Sono tornati a casa i diciotto pescatori di Mazara del Vallo trattenuti per oltre cento giorni a Bengasi, in Libia, li hanno accolti questa domenica mattina le sirene del porto. Al molo li attenevano i loro familiari. «Siamo stati trattati malissimo, ci facevano dormire a terra. Cibo scadente. È stato terribile» ha detto Onofrio Giacalone, uno dei pescatori liberati in Libia, appena sceso dal peschereccio per andare a casa. «Non sapevamo nulla di ciò che accadeva in Italia- dice - ci tenevano all’oscuro di tutto».

Giovedì, il premier Giuseppe Conte e il ministro degli Esteri Luigi Di Maio sono andati a finalizzare l’operazione di liberazione con un controverso incontro con il generale Khalifa Haftar che li teneva prigionieri. La sera i diciotto marittimi sono ripartiti a bordo dei due pescherecci Antartide e Medinea, sequestrati dalle autorità libiche il 1 settembre scorso. Domenica mattina sono tornati dalle loro famiglie. 

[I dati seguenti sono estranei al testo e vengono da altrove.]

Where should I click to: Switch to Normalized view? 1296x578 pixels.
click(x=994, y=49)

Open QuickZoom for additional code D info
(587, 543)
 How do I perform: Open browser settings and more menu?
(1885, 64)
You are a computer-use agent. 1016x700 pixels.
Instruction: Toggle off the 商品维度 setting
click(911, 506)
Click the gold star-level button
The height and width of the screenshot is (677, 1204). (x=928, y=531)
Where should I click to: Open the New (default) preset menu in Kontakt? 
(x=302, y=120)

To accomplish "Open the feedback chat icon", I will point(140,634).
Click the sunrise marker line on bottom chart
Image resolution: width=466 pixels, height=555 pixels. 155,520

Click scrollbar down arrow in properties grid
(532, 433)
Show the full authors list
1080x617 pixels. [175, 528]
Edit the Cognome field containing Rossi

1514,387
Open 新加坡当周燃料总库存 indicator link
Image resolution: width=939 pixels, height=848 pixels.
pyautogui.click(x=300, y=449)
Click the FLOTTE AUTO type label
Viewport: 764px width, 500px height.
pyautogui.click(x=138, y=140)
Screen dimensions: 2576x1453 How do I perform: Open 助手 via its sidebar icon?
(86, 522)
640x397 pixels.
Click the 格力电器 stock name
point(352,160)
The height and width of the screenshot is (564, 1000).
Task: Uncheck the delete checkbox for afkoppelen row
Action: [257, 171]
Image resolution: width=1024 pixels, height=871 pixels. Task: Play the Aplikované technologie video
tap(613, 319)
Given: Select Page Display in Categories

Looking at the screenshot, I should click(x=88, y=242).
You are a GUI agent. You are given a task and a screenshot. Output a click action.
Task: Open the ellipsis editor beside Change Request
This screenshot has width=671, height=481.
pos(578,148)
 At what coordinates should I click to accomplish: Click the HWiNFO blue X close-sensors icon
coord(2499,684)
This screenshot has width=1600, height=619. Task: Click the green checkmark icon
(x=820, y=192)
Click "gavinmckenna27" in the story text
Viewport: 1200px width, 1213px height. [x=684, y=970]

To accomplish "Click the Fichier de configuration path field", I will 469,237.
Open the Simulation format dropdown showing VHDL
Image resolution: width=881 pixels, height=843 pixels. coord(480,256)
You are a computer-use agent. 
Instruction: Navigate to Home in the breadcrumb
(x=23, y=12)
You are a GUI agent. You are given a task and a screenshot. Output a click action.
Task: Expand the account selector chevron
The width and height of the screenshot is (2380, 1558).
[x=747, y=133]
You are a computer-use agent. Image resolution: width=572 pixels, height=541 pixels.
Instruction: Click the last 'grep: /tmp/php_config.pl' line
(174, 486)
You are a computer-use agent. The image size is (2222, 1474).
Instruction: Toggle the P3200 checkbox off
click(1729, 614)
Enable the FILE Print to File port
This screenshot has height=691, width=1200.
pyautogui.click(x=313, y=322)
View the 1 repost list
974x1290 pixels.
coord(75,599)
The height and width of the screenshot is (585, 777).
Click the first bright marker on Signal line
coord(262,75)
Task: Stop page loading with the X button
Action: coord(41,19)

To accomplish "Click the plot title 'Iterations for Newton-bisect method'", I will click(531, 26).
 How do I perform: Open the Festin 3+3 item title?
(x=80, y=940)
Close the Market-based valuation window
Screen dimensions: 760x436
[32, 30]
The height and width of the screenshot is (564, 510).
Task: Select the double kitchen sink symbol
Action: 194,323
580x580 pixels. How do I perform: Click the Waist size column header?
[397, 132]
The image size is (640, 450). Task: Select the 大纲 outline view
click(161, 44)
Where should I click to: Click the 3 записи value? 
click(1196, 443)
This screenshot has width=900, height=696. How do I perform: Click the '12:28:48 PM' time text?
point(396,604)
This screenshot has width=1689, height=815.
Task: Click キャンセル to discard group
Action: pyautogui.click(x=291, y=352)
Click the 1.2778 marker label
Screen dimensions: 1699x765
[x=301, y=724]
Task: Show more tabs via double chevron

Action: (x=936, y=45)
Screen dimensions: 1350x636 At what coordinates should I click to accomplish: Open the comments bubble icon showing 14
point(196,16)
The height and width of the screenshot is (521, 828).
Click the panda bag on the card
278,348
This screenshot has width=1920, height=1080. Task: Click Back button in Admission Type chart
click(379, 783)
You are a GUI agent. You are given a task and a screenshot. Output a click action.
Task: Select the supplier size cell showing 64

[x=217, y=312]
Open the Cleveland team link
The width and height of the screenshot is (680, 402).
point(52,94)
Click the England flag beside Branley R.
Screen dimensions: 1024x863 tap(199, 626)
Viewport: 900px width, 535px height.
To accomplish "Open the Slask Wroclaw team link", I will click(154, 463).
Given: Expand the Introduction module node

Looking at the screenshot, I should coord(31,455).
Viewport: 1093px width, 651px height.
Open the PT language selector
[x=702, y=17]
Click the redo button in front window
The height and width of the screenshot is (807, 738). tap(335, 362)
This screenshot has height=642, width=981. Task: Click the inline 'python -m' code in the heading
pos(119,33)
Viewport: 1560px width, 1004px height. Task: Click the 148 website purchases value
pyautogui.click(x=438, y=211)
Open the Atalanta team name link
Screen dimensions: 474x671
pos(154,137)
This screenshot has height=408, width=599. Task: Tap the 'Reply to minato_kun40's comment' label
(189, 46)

«Ci hanno trattato malissimo» ha detto anche Pietro Marrone, il comandante della Medinea, che ha aggiunto solo «Sono felice di essere tornato a casa», e ha lasciato il porto. Accanto a lui “mamma Rosetta”, di 74 anni che non ha mai smesso di lottare nei 108 giorni di sequestro. La donna ha perso un figlio in mare negli anni scorsi: «Non voglio perderne un altro».

Subito dopo l'arrivo, a bordo dei due pescherecci, i pescatori sono stati sottoposti a tampone antigenico e sono risultati tutti negativi. Un secondo tampone anti-covid, di tipo molecolare, è stato effettuato e i risultati arriveranno nelle prossime ore.

Video di Noemi La Barbera

I pescatori trattenuti erano otto italiani, sei tunisini, due indonesiani e due senegalesi: Karoui Mohamed, Daffe Bavieux, Ibrahim Mohamed, Pietro Marrone, Onofrio Giacalone, Mathlouthi Habib, Ben Haddada M'hamed, Jemmali Farhat, Ben Thameur Lysse, Ben Thameur Hedi, Moh Samsudin, Giovanni Bonomo, Michele Trinca, Barraco Vito, Salvo Bernardo, Fabio Giacalone, Giacomo Giacalone, Indra Gunawan. Nei 107 giorni di prigionia sono stati trattenuti nelle caserme di Bengasi. Il caso è stato risolto grazie all’intervento dell’Aise, i servizi segreti che si occupano dell’estero, diretti da Giulio Caravelli. Il presidente della repubblica Sergio Mattarella aveva telefonato al sindaco di Mazara, Salvatore Quinci, per assicurargli che il Quirinale stava seguendo passo passo la vicenda.